We recommend surgery for early-stage AC of the uterine cervix in carefully staged patients. Primary chemoradiation remains a second best alternative for patients unfit for surgery; chemoradiation is probably first choice in patients with (MRI or PET-CT-suspected) positive lymph nodes. Since the last version of this review no new studies were found. Twenty-year follow up data in 2017 confirmed these results.
For early squamous cell carcinoma of the uterine cervix, the outcome is similar after either primary surgery or primary radiotherapy. There are reports that this is not the case for early adenocarcinoma (AC) of the uterine cervix: some studies have reported that the outcome is better after primary surgery. There are no systematic reviews about surgery versus chemoradiation in the treatment of cervical cancer.
The objectives of this review were to compare the effectiveness and safety of primary surgery for early stage AC of the uterine cervix with primary radiotherapy or chemoradiation.
We searched Cochrane Central Register of Controlled Trials (CENTRAL) Issue 3, 2009, MEDLINE (1950 to July week 5, 2009), EMBASE (1980 to week 32, 2009) and we also searched the related articles feature of PubMed and the Web of Science. We also checked the reference lists of articles. For this update, the searches were re-run in June 2012: CENTRAL Issue 6, 2012, Cochrane Gynaecological Specialised Register June 2012, MEDLINE 2009 to June week 2, 2012 and Embase 2009 to 2012 week 24. Most recent searches were re-run in November 2020: CENTRAL Issue 11, 2020, MEDLINE up to November week 2, 2020 and Embase up to 2020 week 47.
Studies of treatment of patients with early AC of the uterine cervix were included. Treatment included surgery, surgery followed by radiotherapy, radiotherapy and chemoradiation.
Forty-three studies were selected by the search strategy and 30 studies were excluded. Twelve studies were considered for inclusion. Except for one randomised controlled trial (RCT), all other studies were retrospective cohort studies with variable methodological quality and had limitations of a retrospective study. Comparing the results from these retrospective studies was not possible due to diverging treatment strategies.

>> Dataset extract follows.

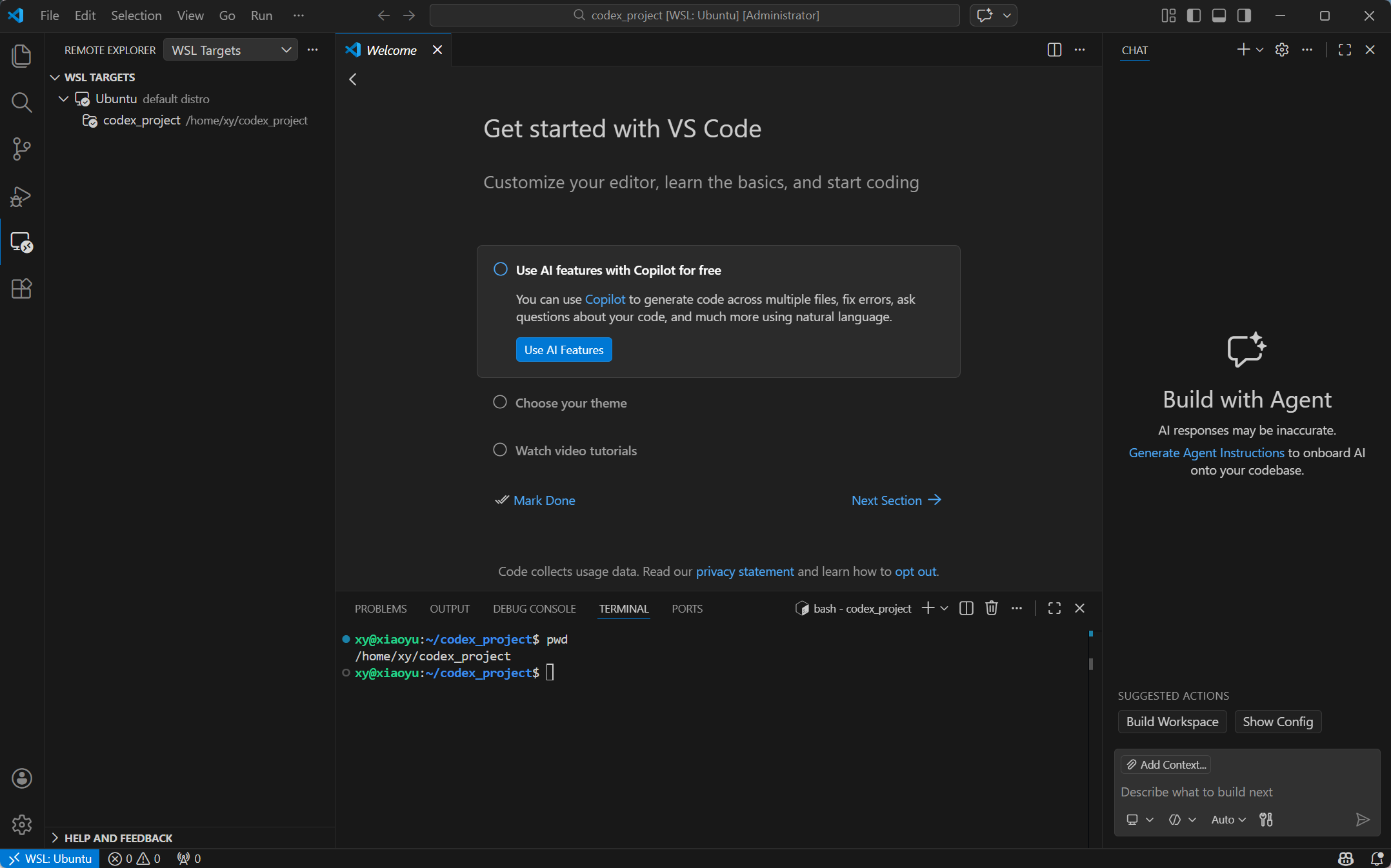Switch to the Debug Console tab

Only follow-up data for the one included study was identified in the Novemeber 2020 search.
Analysis of a subgroup of one RCT showed that surgery for early cervical AC was better than radiotherapy. However, the majority of operated patients required adjuvant radiotherapy, which is associated with greater morbidity. Furthermore, the radiotherapy in this study was not optimal, and surgery was not compared to chemoradiation, which is currently recommended in most centres. Finally, modern imaging techniques (i.e. magnetic resonance imaging (MRI) and positive emission tomography - computed tomography (PET-CT) scanning) allow better selection of patients and node-negative patients can now be more easily identified for surgery, thereby reducing the risk of 'double trouble' caused by surgery and adjuvant radiotherapy.